Aktivis Perempuan Desak Polri Pecat Kapolres Ngada yang Diduga Cabuli Tiga Anak
Aktivis perempuan dan anak di NTT mendesak Mabes Polri memecat Kapolres Ngada nonaktif, AKBP Fajar Widyadharma Lukman, yang diduga mencabuli tiga anak di bawah umur dan terbukti positif narkoba.

Kasus dugaan pencabulan terhadap tiga anak di bawah umur yang dilakukan oleh Kapolres Ngada nonaktif, AKBP Fajar Widyadharma Lukman, telah menggegerkan Nusa Tenggara Timur (NTT). Perbuatan tersebut diperparah dengan temuan positif narkoba jenis sabu pada pelaku. Aktivis perempuan dan anak pun angkat bicara, mendesak Mabes Polri untuk mengambil tindakan tegas.

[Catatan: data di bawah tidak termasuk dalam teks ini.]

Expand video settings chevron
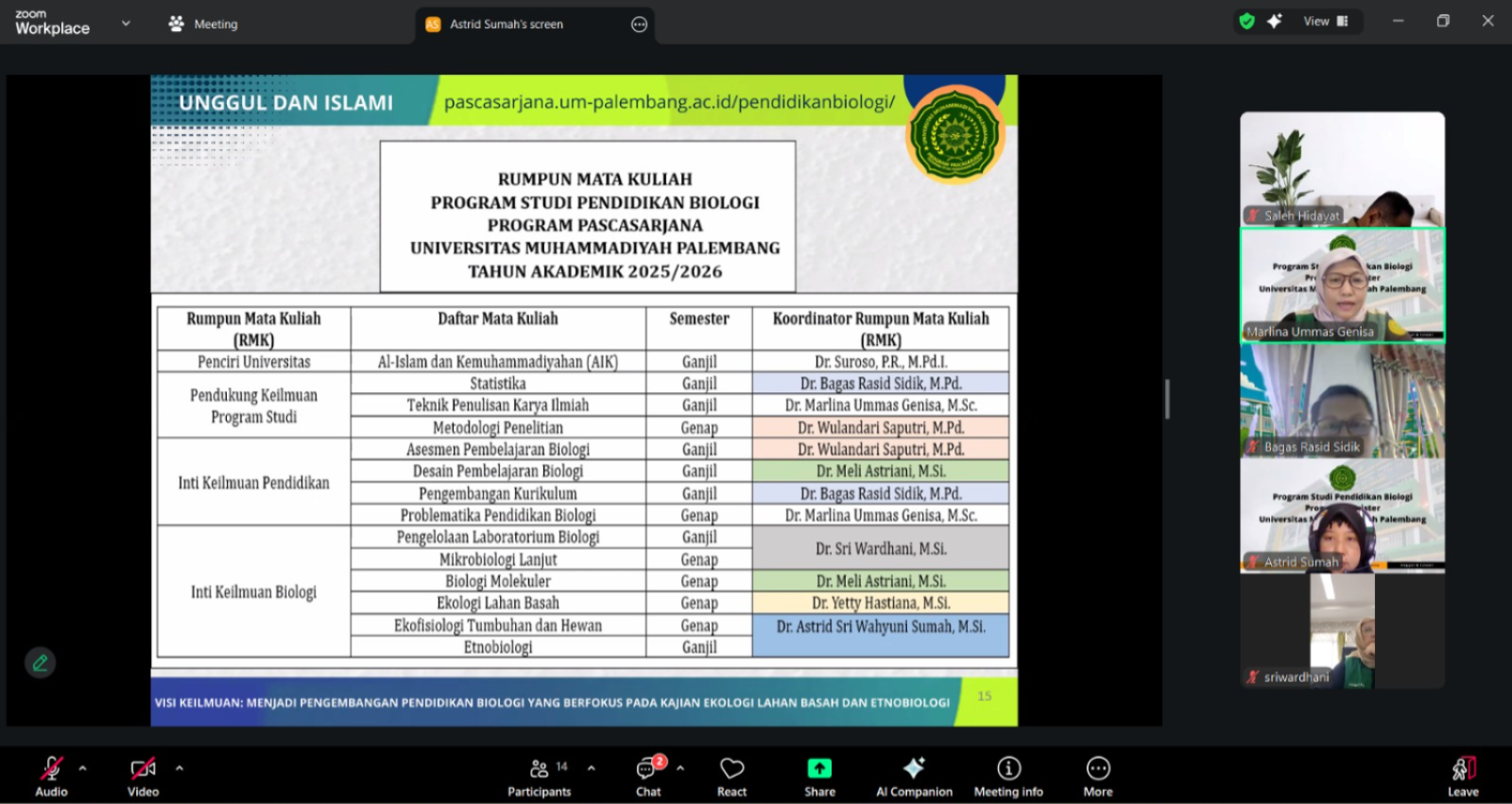 coord(180,768)
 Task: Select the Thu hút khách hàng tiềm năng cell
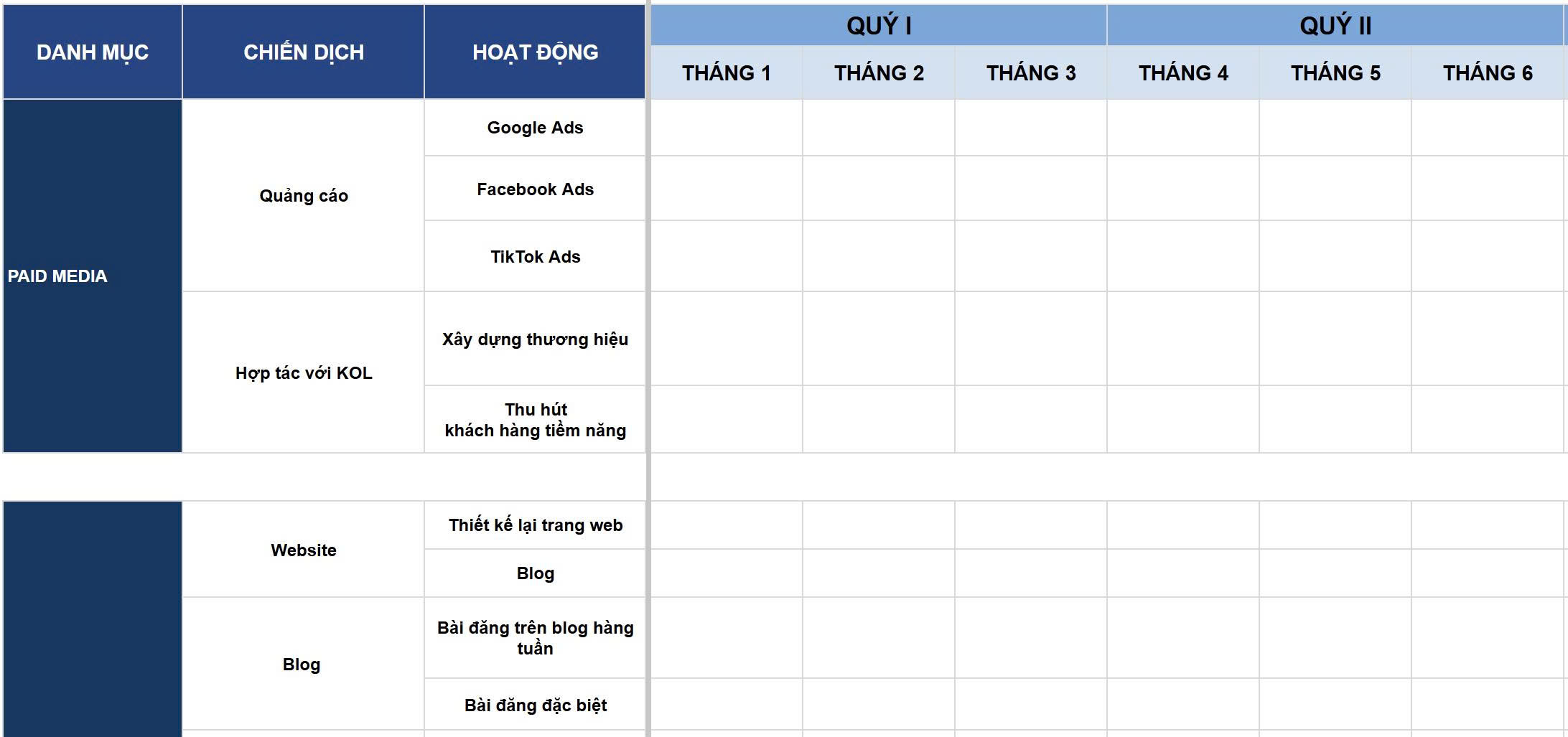535,420
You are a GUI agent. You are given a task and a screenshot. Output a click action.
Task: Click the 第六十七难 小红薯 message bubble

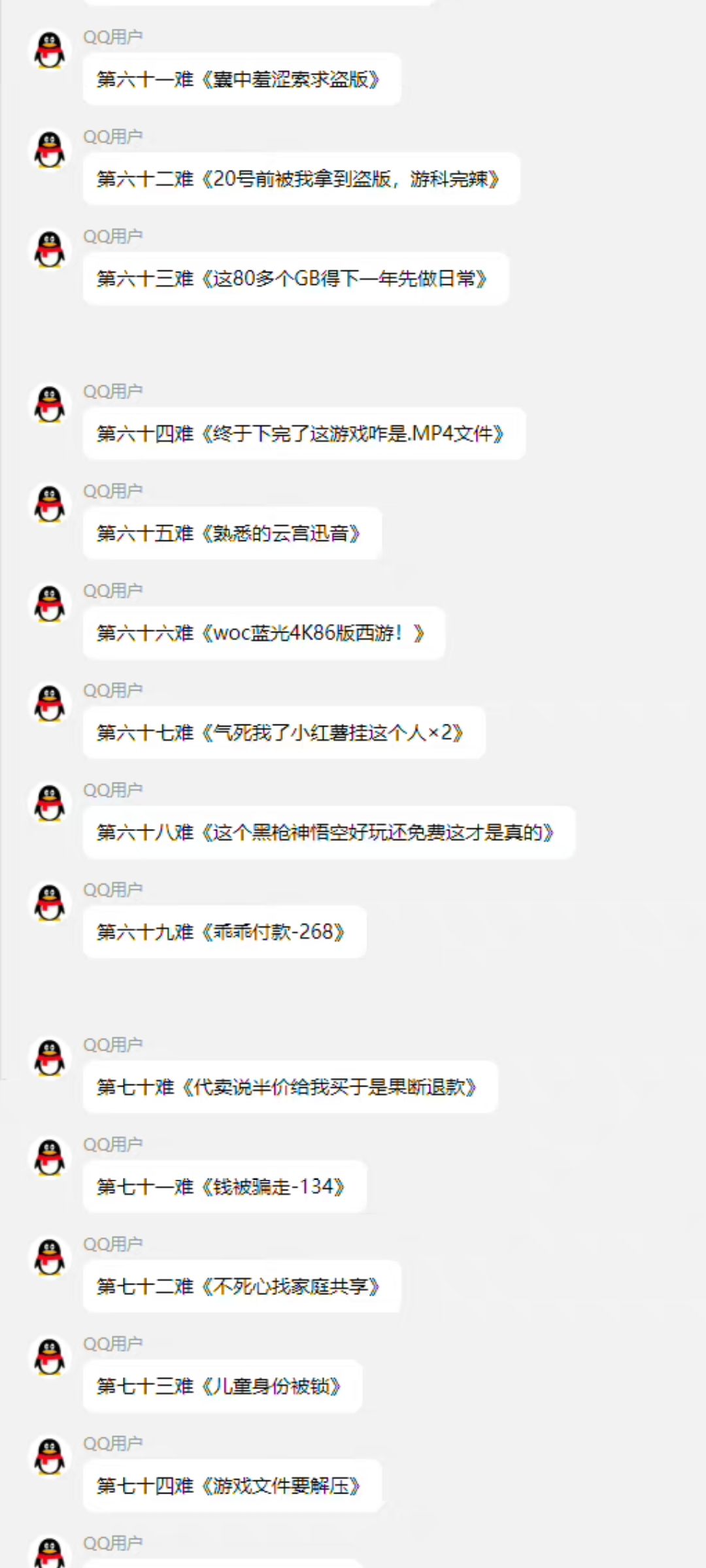[284, 732]
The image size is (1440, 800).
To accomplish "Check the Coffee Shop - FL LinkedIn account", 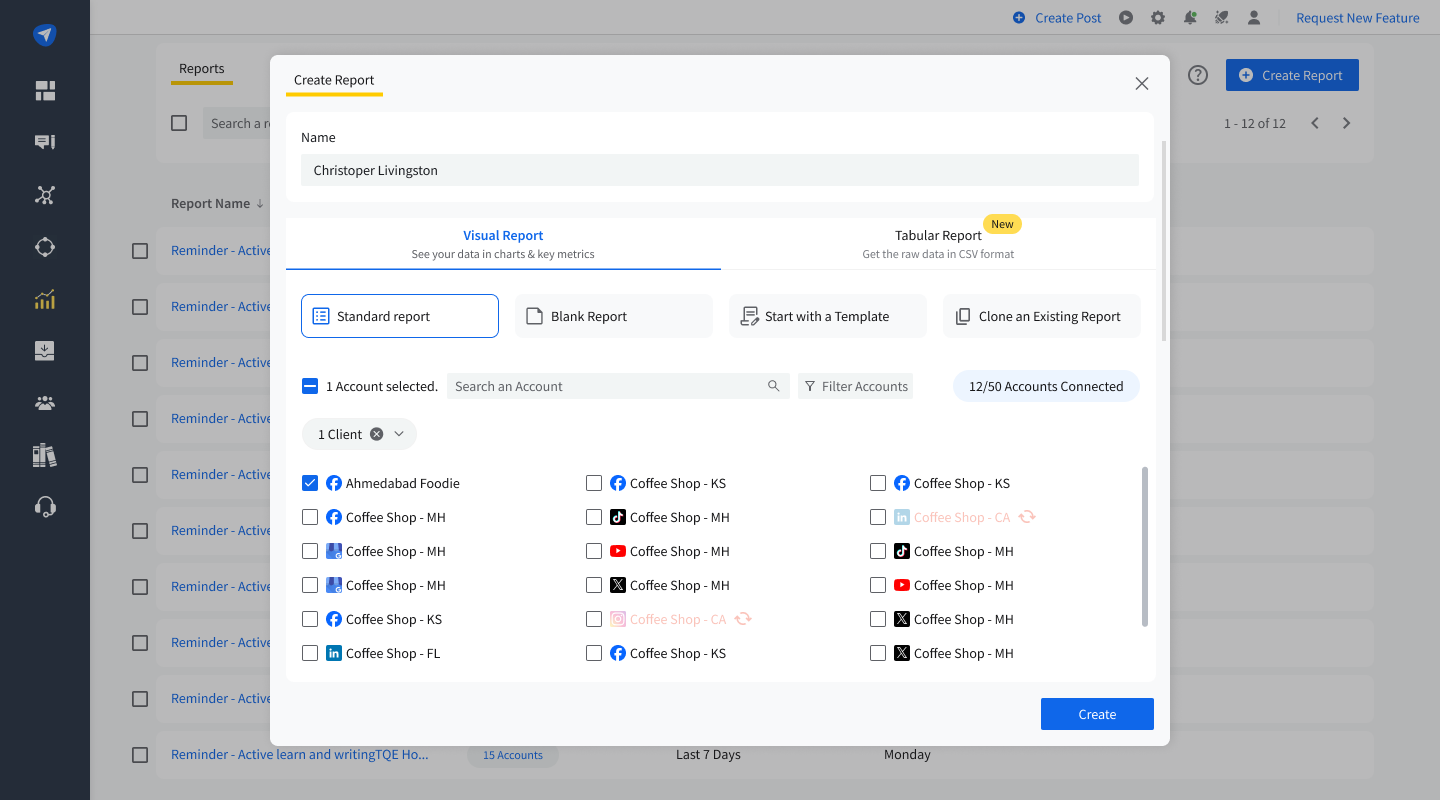I will point(310,653).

Sarah Lery Mboeik, aktivis perempuan dan anak asal NTT, dengan tegas meminta Kapolres tersebut dipecat dan dipidanakan. Pernyataan tersebut disampaikannya saat ditemui di Mapolda NTT pada Selasa lalu. Ia menyayangkan perilaku oknum polisi yang seharusnya menjadi pelindung masyarakat, justru melakukan tindakan kriminal yang sangat tercela.
Korban pencabulan terdiri dari tiga anak perempuan berusia 3, 12, dan 14 tahun. Yang lebih mengejutkan, pelaku merekam aksi bejatnya dan mengirimkan video tersebut ke situs porno luar negeri. Kasus ini menjadi sorotan tajam dan memicu keprihatinan publik atas perlindungan anak di Indonesia.
Desakan Pecat Kapolres dan Pencegahan Kasus serupa
Sarah Lery Mboeik menekankan pentingnya kasus ini sebagai pembelajaran bagi seluruh polda di Indonesia. Ia mendesak agar setiap polda melakukan pengecekan internal untuk mencegah terulangnya kasus serupa. "Jangan sampai bukan hanya satu kapolres, jangan sampai ada juga yang lain," tegas mantan anggota DPD tersebut. Ia menambahkan perlunya kerja keras dari setiap pemimpin wilayah dan polda untuk menelusuri kasus-kasus serupa.
Menurut Sarah, perbuatan Fajar merupakan contoh buruk bagi polisi-polisi muda. Kasus ini bukan hanya tentang pencabulan, tetapi juga tentang pelanggaran kode etik kepolisian dan penyalahgunaan wewenang. Tindakan tegas dari Mabes Polri diharapkan dapat mencegah terulangnya kasus serupa di masa mendatang dan mengembalikan kepercayaan publik terhadap institusi kepolisian.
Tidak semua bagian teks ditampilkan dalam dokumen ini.